WHAT THE EXERCISE ASKS —
Rewrite the material starting with the line with "Tenants (100, 23)" and going on through the line with "Contact Us (340, 12)", swapping "Available Rentals" for "Current Rentals" and keeping everything else the same. Output only those lines.

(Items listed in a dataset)
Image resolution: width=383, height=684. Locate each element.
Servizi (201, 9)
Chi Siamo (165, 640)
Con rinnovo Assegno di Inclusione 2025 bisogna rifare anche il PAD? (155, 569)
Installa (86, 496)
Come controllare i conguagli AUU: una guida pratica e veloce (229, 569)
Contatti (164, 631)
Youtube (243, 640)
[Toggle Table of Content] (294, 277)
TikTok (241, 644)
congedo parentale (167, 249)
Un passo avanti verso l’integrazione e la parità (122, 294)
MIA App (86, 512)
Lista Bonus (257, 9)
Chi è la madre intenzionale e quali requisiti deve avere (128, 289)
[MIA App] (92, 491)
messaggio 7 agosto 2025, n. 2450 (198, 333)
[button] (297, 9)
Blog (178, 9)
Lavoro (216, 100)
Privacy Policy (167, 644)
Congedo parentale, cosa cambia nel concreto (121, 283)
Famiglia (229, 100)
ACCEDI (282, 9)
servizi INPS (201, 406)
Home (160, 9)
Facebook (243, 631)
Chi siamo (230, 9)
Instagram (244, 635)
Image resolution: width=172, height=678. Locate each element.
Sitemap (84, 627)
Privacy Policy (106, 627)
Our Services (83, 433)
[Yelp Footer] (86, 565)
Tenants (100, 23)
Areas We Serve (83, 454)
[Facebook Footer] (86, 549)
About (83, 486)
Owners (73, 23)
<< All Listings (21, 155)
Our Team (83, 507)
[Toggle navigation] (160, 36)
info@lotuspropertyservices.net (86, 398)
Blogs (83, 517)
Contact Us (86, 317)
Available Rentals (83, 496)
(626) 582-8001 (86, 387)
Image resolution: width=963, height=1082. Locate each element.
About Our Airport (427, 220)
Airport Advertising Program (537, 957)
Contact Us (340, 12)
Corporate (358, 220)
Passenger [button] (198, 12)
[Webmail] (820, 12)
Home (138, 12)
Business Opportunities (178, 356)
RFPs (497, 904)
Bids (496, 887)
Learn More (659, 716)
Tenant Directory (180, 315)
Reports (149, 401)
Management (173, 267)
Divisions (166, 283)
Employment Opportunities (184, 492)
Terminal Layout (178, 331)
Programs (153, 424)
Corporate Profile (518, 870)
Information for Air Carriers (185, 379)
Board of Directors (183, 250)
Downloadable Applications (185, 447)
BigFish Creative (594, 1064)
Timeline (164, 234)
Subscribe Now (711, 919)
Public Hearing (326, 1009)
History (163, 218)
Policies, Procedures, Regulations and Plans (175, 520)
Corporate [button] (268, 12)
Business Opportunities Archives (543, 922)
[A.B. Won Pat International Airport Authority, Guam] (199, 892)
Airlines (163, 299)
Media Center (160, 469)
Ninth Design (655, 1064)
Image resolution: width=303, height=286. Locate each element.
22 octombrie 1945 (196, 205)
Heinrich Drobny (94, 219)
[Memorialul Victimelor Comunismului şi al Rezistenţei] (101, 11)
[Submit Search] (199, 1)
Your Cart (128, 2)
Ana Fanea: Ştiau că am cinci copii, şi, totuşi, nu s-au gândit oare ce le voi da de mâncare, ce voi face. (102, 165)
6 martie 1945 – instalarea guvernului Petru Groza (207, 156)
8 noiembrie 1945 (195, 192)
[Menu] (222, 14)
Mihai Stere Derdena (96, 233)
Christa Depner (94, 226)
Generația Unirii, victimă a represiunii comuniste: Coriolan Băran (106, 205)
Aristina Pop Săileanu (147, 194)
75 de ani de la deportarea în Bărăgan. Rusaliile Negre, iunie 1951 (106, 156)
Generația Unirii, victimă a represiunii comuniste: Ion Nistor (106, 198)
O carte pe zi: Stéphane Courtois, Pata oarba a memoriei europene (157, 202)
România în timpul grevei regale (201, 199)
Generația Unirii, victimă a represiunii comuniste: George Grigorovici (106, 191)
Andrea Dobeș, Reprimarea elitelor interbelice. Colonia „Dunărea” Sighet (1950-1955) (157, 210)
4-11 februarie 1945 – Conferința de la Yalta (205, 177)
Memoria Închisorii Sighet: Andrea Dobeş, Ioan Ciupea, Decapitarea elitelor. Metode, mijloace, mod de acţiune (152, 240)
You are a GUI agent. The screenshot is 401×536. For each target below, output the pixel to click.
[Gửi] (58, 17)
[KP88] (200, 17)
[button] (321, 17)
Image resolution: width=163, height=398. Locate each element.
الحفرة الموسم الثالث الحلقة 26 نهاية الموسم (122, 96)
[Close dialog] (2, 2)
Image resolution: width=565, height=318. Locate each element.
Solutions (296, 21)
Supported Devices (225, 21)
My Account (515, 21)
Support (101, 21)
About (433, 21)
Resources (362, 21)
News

SOLUTION TO THIS TASK —
Tenants (100, 23)
Areas We Serve (83, 454)
[Facebook Footer] (86, 549)
About (83, 486)
Owners (73, 23)
<< All Listings (21, 155)
Our Team (83, 507)
[Toggle navigation] (160, 36)
info@lotuspropertyservices.net (86, 398)
Blogs (83, 517)
Contact Us (86, 317)
Current Rentals (83, 496)
(626) 582-8001 (86, 387)
Image resolution: width=963, height=1082. Locate each element.
About Our Airport (427, 220)
Airport Advertising Program (537, 957)
Contact Us (340, 12)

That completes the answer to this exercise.